In an era of epic financial losses and bankruptcies for the airlines, who would have expected they would ever spend the money on something like this? Instead of waiting for the airlines to take action the FAA diligently stepped in about 5 years too late to try and move things along. And then proceeded to extend their own deadline another couple of months.
I really do think the flight attendants get a bad rap for having to enforce these rules:
Edward Pizzarello, the co-founder of frequent flier discussion site MilePoint, says lifting the restriction is “long overdue.”
“I actually feel like this regulation has been toughest on flight attendants. Nobody wants to shut off their phone, and the flight attendants are always left to be the bad guys and gals,” said Pizzarello, 38, of Leesburg, Va.
And, I certainly hope they don’t allow people to start making cell phone calls on airplanes, though I sincerely doubt that’s coming anytime soon.
“I just hope they do the sensible thing and don’t allow people to talk on their cellphones during flight,” said Pizzarello, who flies 150,000 to 200,000 miles a year. “There are plenty of people that don’t have the social skills necessary to make a phone call on a plane without annoying the people around them. Some things are better left alone.”
The other area where I think a change like this has a big impact is on family travel. My wife and I don’t let our kids watch a lot of TV, but iPads are a part of their lives for a reasonable amount of games, mostly educational learning. On an airplane, where child meltdowns are amplified, telling a young child that’s being quiet and well behaved that they need to shut down their iPad for 20 minutes is not the most successful strategy.

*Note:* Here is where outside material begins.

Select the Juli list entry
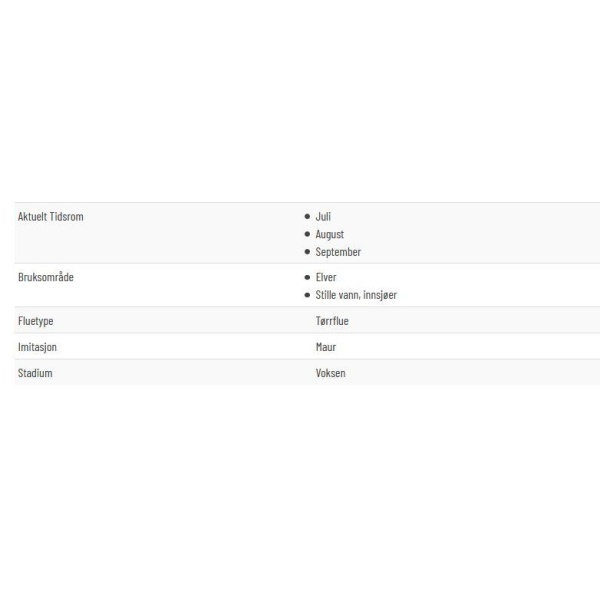[323, 217]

Don’t get me wrong, our kids can do without their devices for 20 minutes. But, one of my eternal rules of parenting is not to disturb a child who is entertaining themselves peacefully unless there’s blood, profanity, nudity or laziness. If they’re playing a game quietly during take-off, I’m perfectly content to see that continue.
Ultimately I think things will still sort themselves out on this issue by the end of the year. And, it’ll be a bit better for most travelers.